Attualmente dunque lo User Agent spesso viene anche usato per ottenere informazioni personali utilizzabili, all’insaputa dell’utente stesso, per veicolare annunci pubblicitari o, più in generale, per discriminare un utente da un altro. Un esempio recente si riferisce al browser Vivaldi, basato su Chromium: gli sviluppatori si sono accorti di un bug che era indirizzato esclusivamente al loro browser, modificando infatti le informazioni provenienti da User Agent in modo che la sua identità risultasse come quella di Chrome, il bug non si ripresentava.

Da tutte queste osservazioni nasce la proposta del team di Google che lavora a Chrome: una volta per tutte va fermato l’abuso dello User Agent, in particolare bloccando la stringa navigator.userAgent a partire da marzo 2020 con la versione 81 del browser di Google. La modifica non avrà effetti sulla navigazione, ma farà capire agli sviluppatori che abusare dello User Agent non sarà più fattibile. Il piano proposto da Google prevede poi che a partire dalla versione 83 di Chrome, l’aggiornamento della stringa User Agent venga definitivamente bloccato.

Per finire, a partire dalla versione 85 di Chrome, il team prevede di proporre allo User Agent la stessa identica stringa per i dispositivi su piattaforme Windows, macOS, Linux, rendendo praticamente inutile l’operatore dello User Agent stesso. La proposta di Google non è completamente inedita, un piano simile venne concepito anche da Apple per il suo Safari nel 2017.

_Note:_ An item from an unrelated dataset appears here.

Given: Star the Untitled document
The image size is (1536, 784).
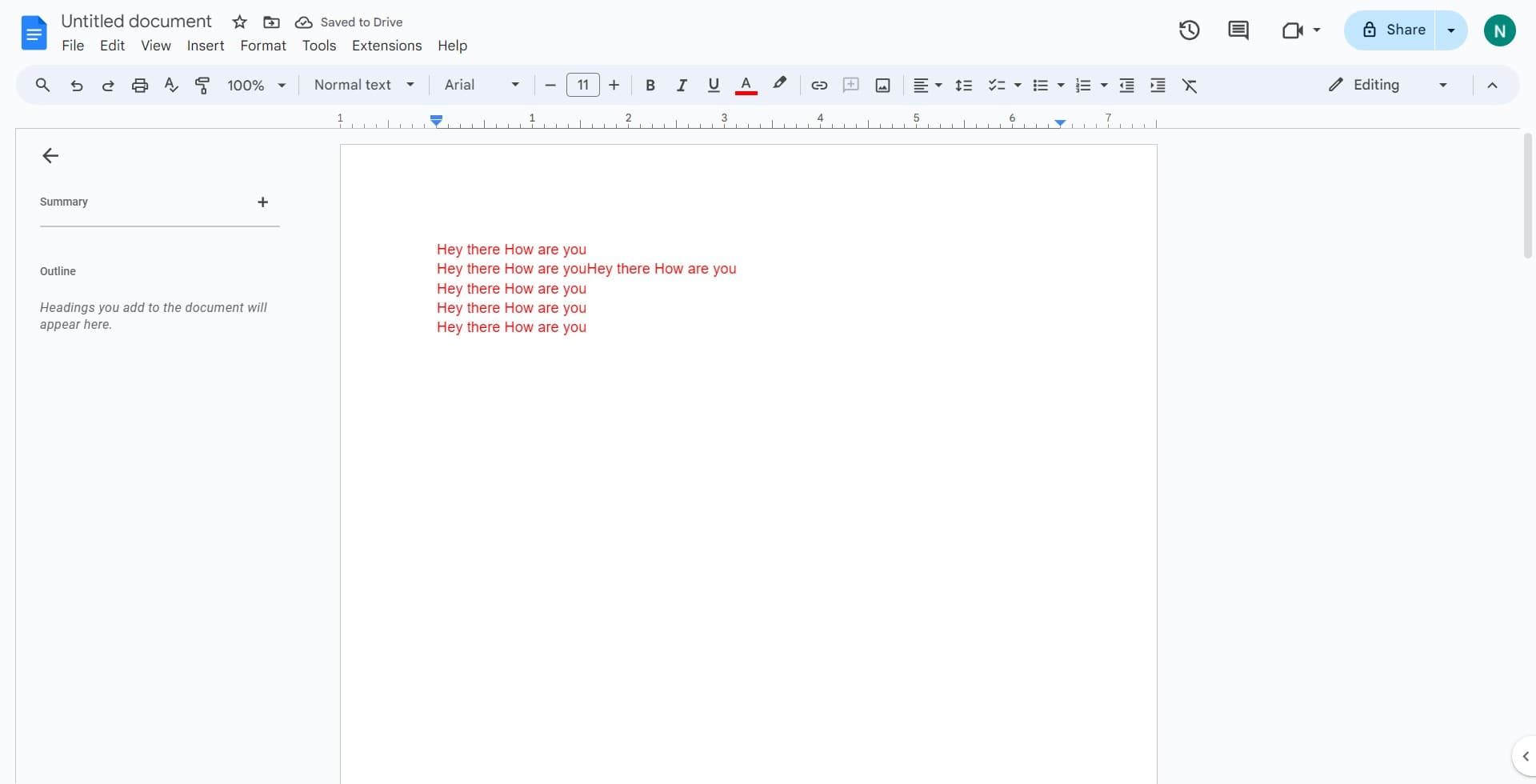Looking at the screenshot, I should pos(239,22).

Google inoltre non ha solo in programma di bloccare l’abuso dello User Agent ma anche di sostituirlo: l’alternativa si chiama User Client Client Hints o UA-CH, che avrà l’obiettivo di fornire le stesse informazioni che fornisce lo User Agent ma soltanto dopo l’approvazione del browser. Questo renderà impossibile a trasmissione di informazioni ritenute non necessarie.